■ SHORT PROBLEM ■
Show every row that contains the word "perform", matching case exactly.

■ MATERIAL FOR THIS EXERCISE ■
++++++++++
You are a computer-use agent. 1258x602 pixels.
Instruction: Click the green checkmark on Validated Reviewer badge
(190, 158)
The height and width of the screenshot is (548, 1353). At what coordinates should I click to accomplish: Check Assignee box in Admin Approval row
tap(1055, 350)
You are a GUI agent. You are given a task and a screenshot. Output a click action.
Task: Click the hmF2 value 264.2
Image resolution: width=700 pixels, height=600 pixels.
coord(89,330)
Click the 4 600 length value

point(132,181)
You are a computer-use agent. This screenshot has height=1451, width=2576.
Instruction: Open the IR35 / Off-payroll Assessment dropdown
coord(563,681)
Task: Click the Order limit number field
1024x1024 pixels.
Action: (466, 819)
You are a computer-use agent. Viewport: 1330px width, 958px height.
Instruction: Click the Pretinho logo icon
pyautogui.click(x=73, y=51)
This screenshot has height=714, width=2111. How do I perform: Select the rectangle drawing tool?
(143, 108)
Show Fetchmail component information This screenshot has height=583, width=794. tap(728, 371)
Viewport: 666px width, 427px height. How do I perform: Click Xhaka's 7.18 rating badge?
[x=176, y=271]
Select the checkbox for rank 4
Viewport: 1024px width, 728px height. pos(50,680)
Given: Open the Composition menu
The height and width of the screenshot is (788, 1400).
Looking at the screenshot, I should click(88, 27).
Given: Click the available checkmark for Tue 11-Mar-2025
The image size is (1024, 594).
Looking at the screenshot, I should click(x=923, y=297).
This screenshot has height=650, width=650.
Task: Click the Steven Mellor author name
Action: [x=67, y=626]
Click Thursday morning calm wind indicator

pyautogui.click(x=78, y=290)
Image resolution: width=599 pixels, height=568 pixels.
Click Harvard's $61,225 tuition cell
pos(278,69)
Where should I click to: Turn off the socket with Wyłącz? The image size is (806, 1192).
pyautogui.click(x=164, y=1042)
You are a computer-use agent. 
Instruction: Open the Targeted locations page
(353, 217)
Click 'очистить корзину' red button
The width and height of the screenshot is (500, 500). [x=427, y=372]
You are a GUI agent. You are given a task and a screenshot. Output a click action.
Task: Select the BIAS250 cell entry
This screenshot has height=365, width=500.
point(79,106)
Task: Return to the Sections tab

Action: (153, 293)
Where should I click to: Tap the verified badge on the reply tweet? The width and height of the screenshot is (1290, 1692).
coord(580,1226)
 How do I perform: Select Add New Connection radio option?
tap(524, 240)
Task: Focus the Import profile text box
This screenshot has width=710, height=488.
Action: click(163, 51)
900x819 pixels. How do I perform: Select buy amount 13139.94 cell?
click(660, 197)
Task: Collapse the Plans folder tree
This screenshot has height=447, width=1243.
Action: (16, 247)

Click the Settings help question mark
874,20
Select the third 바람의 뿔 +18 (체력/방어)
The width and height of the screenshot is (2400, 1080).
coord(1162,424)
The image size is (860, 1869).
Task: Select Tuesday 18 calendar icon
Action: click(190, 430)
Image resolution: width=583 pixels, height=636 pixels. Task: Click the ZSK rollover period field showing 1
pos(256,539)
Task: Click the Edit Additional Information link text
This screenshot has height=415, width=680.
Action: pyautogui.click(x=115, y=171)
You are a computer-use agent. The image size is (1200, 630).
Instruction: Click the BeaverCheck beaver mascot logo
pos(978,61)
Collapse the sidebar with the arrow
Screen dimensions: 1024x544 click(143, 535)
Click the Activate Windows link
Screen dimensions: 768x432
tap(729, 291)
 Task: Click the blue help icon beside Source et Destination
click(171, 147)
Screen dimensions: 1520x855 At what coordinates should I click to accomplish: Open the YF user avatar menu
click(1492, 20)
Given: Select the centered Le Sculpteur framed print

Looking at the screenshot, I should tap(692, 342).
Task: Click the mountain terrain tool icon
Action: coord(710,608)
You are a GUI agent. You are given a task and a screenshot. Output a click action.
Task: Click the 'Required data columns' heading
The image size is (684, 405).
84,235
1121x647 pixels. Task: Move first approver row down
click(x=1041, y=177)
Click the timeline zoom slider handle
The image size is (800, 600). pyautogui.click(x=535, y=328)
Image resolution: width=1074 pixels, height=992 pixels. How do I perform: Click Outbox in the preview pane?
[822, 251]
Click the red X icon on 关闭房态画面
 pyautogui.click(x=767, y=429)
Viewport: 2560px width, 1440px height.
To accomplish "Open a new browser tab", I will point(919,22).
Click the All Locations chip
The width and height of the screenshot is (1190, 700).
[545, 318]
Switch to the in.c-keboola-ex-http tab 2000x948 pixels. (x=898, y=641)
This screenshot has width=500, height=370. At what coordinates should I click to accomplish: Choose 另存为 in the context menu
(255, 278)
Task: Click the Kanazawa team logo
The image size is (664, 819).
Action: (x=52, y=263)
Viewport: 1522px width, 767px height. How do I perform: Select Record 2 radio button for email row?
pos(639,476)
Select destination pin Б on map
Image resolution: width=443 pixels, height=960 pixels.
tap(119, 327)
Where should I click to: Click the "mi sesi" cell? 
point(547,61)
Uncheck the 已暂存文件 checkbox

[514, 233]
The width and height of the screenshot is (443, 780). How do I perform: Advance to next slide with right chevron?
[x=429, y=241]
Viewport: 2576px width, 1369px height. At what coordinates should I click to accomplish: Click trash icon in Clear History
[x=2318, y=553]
++++++++++
■ EXPECTED ANSWER ■
This screenshot has height=714, width=2111. How do I perform: Select the rectangle drawing tool?
Viewport: 666px width, 427px height. How do I perform: Click Xhaka's 7.18 rating badge?
 How do I perform: Select Add New Connection radio option?
900x819 pixels. How do I perform: Select buy amount 13139.94 cell?
Image resolution: width=1074 pixels, height=992 pixels. How do I perform: Click Outbox in the preview pane?
Viewport: 1522px width, 767px height. How do I perform: Select Record 2 radio button for email row?
The width and height of the screenshot is (443, 780). How do I perform: Advance to next slide with right chevron?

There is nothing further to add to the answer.